OK, thanks - I shall try those and see what happens.
[Are you getting images to look good on your monitor and then printing them out ?
In some cases, yes - in others they're straight off the camera, or from a third-party source.
Would you describe your monitor viewing situation as "dim" rather than "typical" ? ]
Somewhere in between, I guess. It's probably towards the brighter end of "domestic" lighting, would be slightly dim for office lighting. I do keep the brightness of the monitor fairly low, though - in a deliberate attempt to make screen-to-print matching easier. With absolute colorimetric intent this is pretty successful too - see:
http://blackfiveimaging.co.uk/temp/ScreenPrintMatch.jpg(The visible discrepancies there come from differing illumination angle, the prints not wanting to stay flat, and the camera seeing colours slightly differently from the eye - the match is closer still in "real life")
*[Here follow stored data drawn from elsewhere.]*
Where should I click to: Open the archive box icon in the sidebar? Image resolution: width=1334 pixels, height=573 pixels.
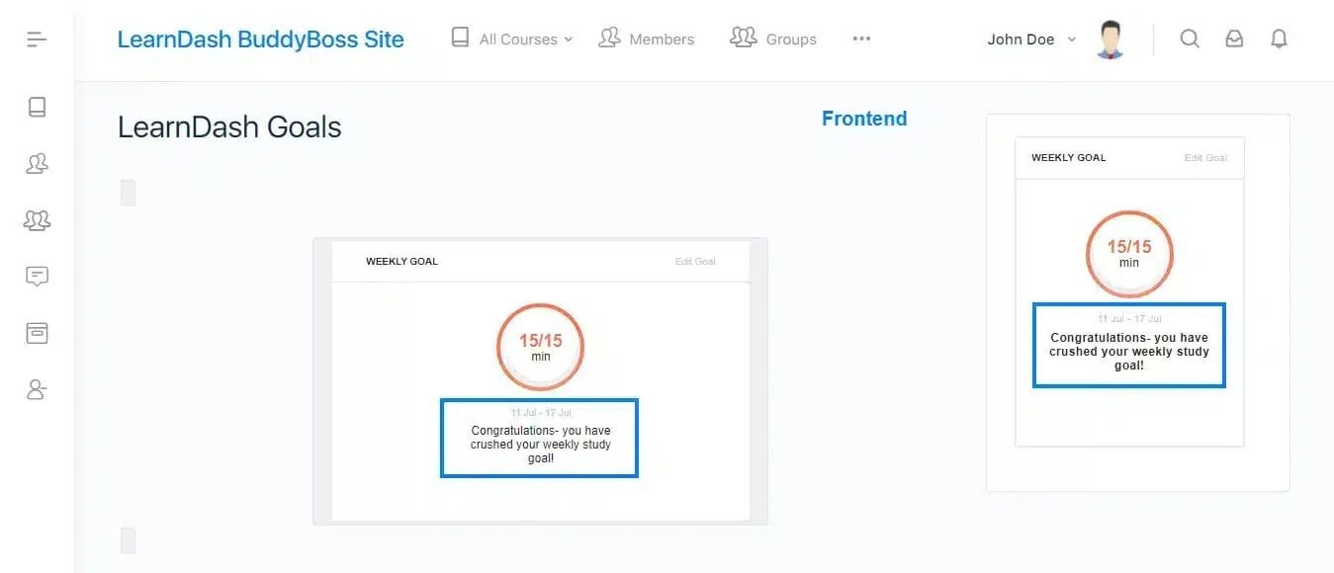click(x=37, y=333)
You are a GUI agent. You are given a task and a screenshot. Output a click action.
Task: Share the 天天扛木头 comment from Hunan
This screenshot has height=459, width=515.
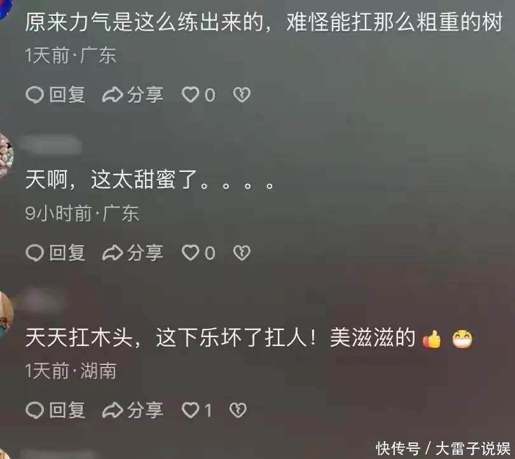pyautogui.click(x=133, y=410)
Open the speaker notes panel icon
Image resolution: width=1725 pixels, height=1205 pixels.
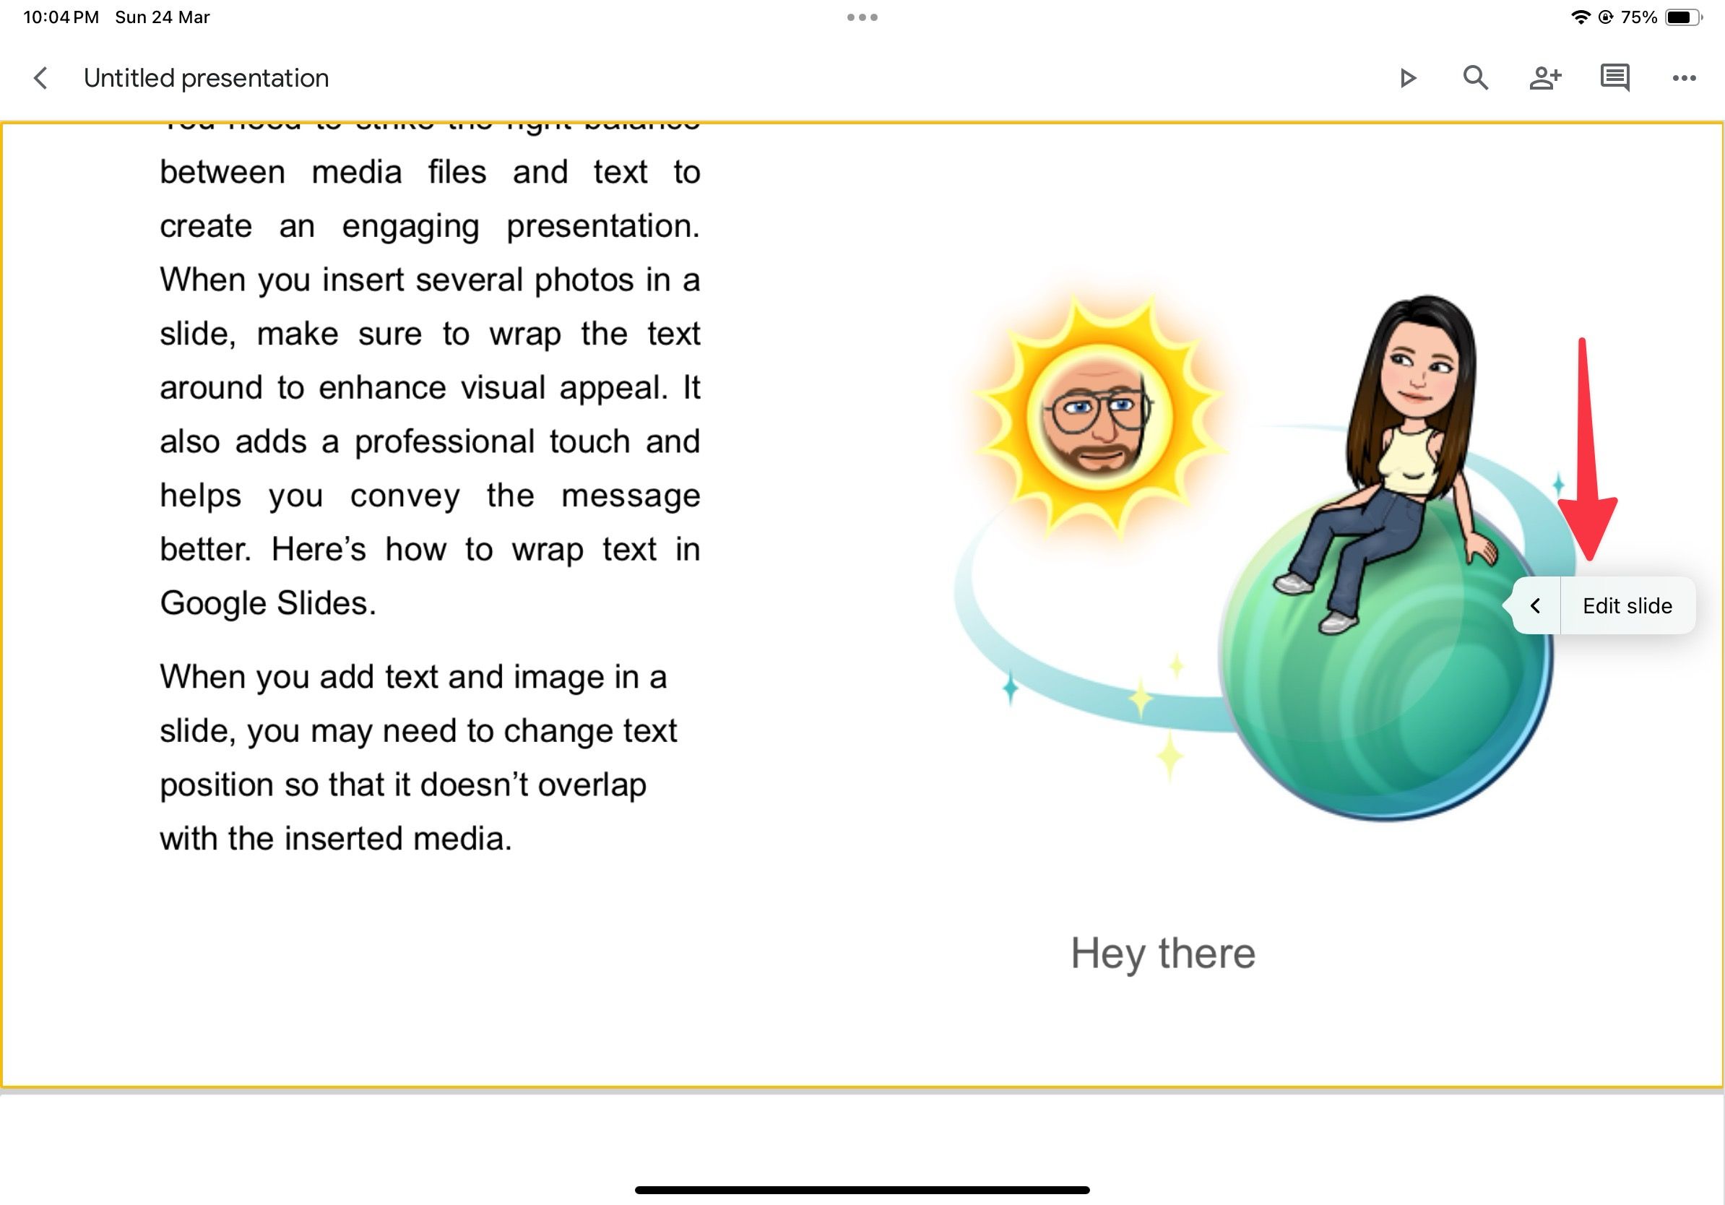pyautogui.click(x=1615, y=77)
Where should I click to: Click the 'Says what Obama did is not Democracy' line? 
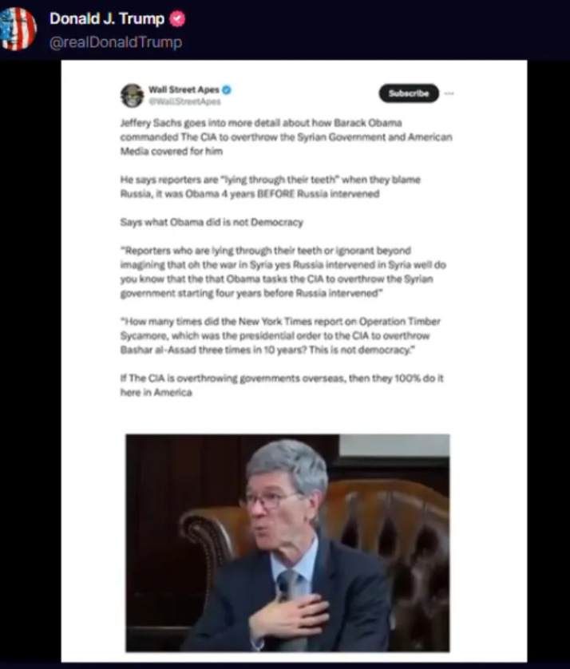(x=212, y=222)
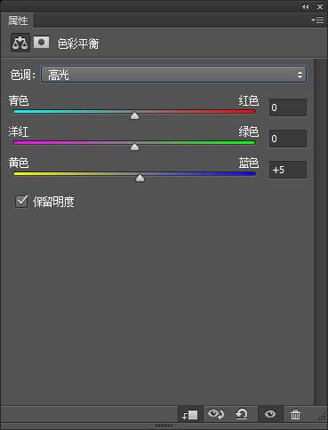This screenshot has width=328, height=430.
Task: Click the panel resize grip corner
Action: 322,417
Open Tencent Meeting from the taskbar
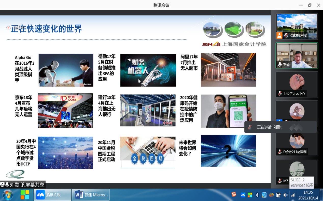 coord(52,195)
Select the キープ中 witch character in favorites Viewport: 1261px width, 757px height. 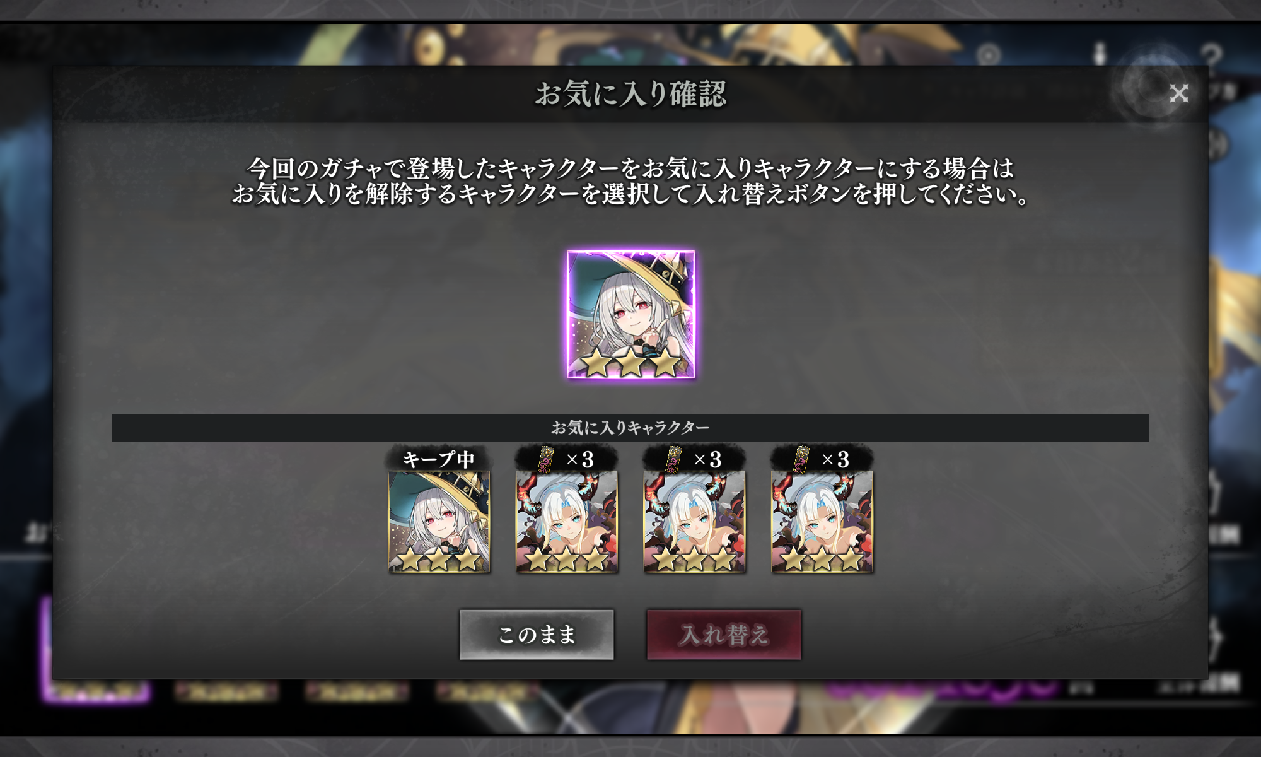click(439, 521)
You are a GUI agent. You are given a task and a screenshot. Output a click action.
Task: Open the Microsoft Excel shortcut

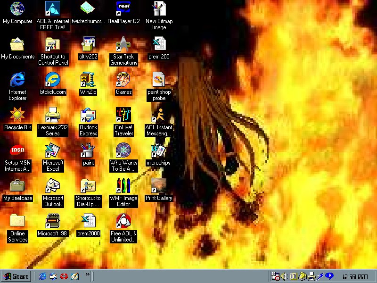(53, 150)
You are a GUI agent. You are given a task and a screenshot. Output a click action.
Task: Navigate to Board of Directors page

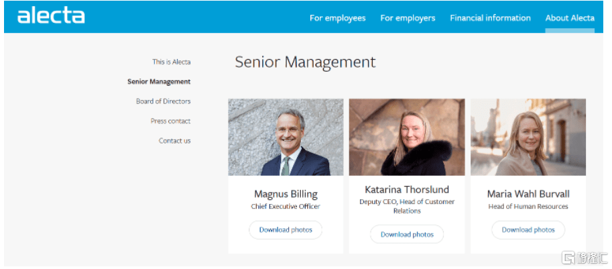click(163, 101)
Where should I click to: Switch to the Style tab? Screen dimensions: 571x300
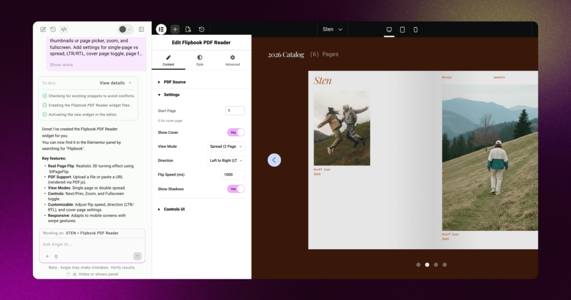[x=200, y=60]
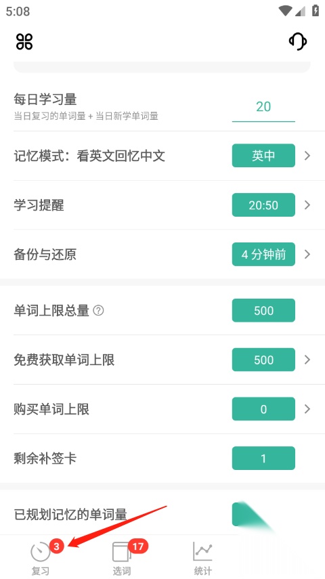This screenshot has height=579, width=325.
Task: Edit the 每日学习量 field showing 20
Action: pos(263,108)
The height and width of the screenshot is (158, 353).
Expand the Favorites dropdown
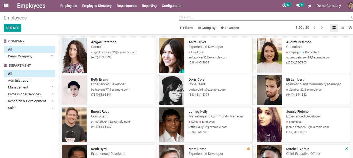click(230, 28)
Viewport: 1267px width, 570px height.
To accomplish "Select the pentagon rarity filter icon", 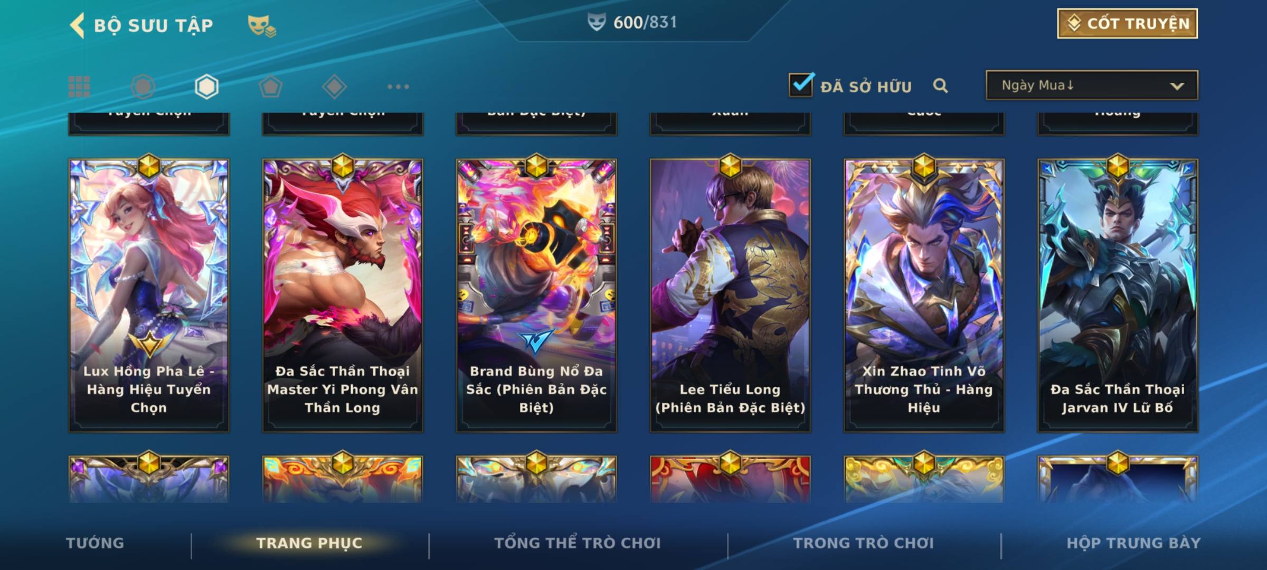I will pos(270,87).
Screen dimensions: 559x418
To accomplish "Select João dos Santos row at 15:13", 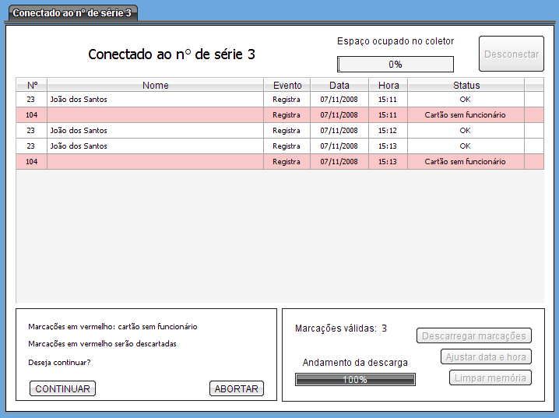I will point(156,146).
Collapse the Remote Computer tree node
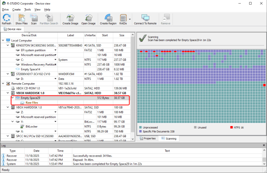267x173 pixels. (x=3, y=84)
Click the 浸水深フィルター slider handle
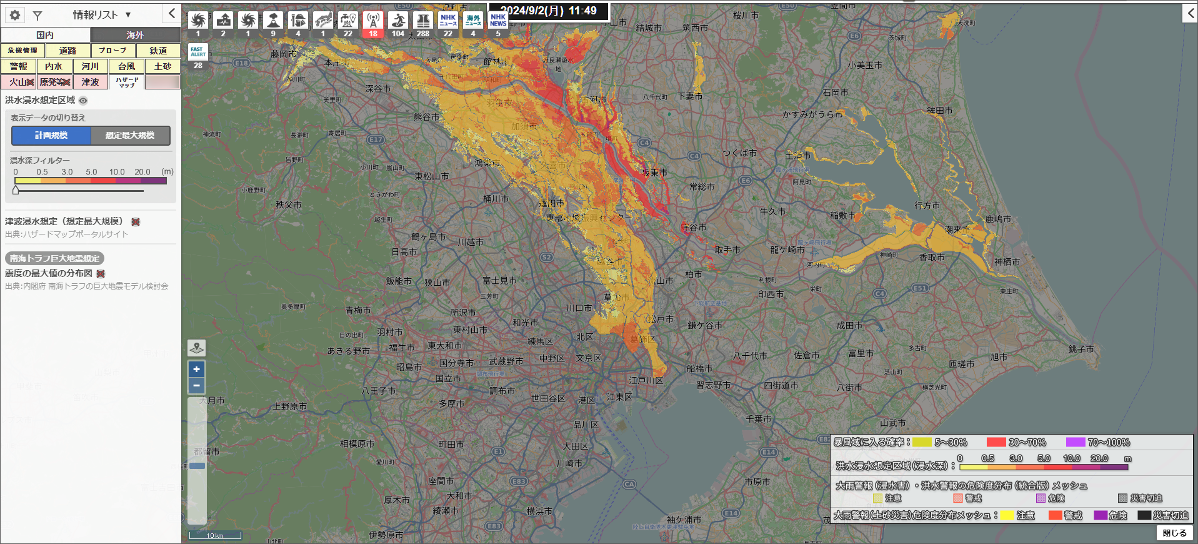The image size is (1198, 544). 16,190
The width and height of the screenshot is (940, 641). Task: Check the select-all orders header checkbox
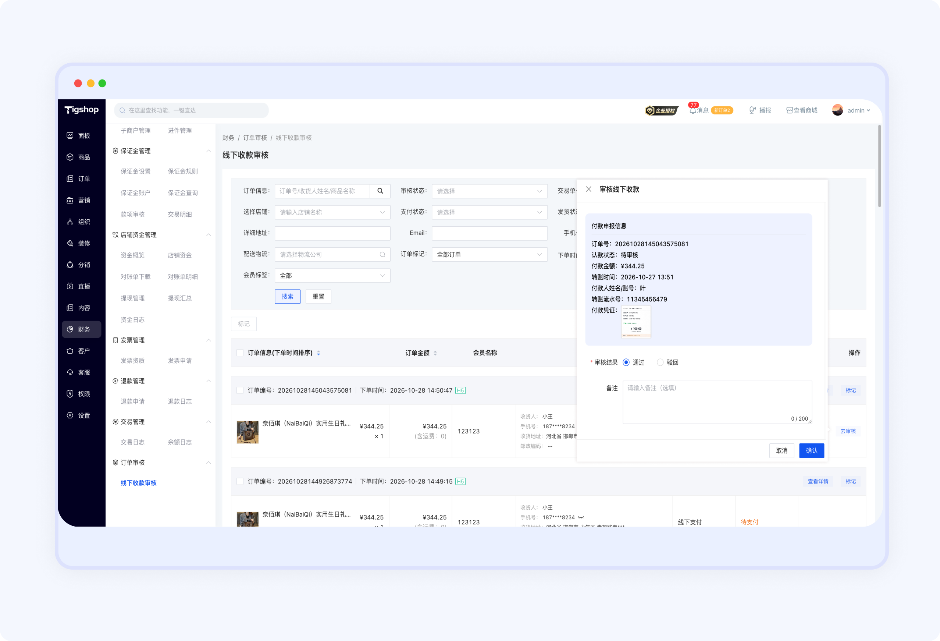tap(240, 352)
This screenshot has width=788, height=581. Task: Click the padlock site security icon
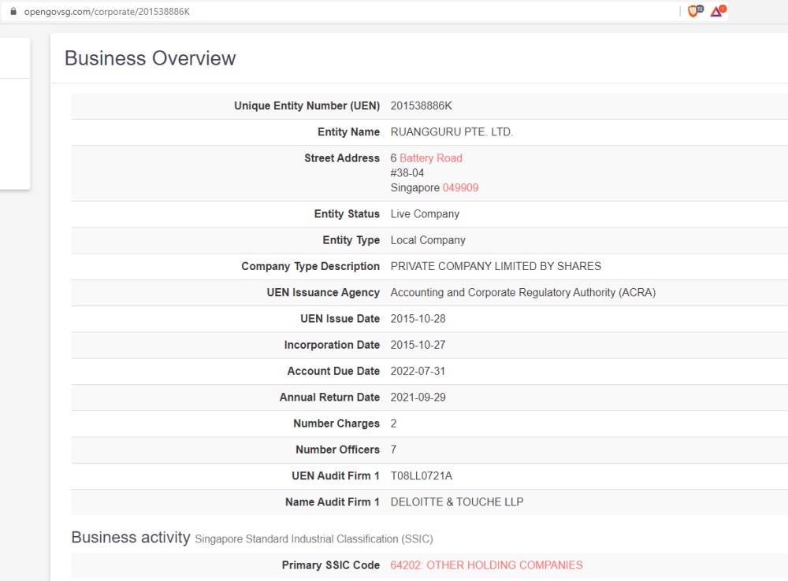coord(13,12)
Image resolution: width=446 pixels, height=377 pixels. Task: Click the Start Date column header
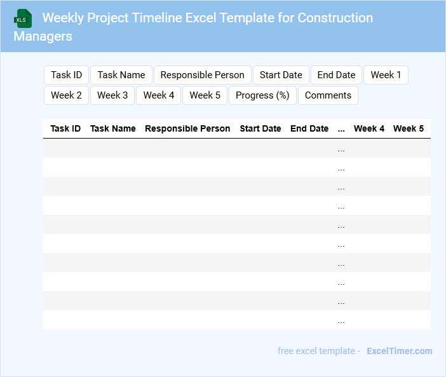tap(260, 128)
As far as photo printing goes, though, my goal isn't to produce prints that look perfect in a D50 light booth - it's to produce photo prints that look pretty good even under typical domestic (i.e. lousy!) lighting, and in the absence of a -dprintunderlousylighting flag, -cmd gets pressed into service!
Loving illumread, by the way!It would be nice to be able to average several reading of the real lightsource, though - because there are actually several in here - a fluorescent tube providing main lighting, and a Colour Confidence Grafilight providing some high-CRI light too - then daylight in the daytime of course. I can only point the instrument at one light source at a time... ;)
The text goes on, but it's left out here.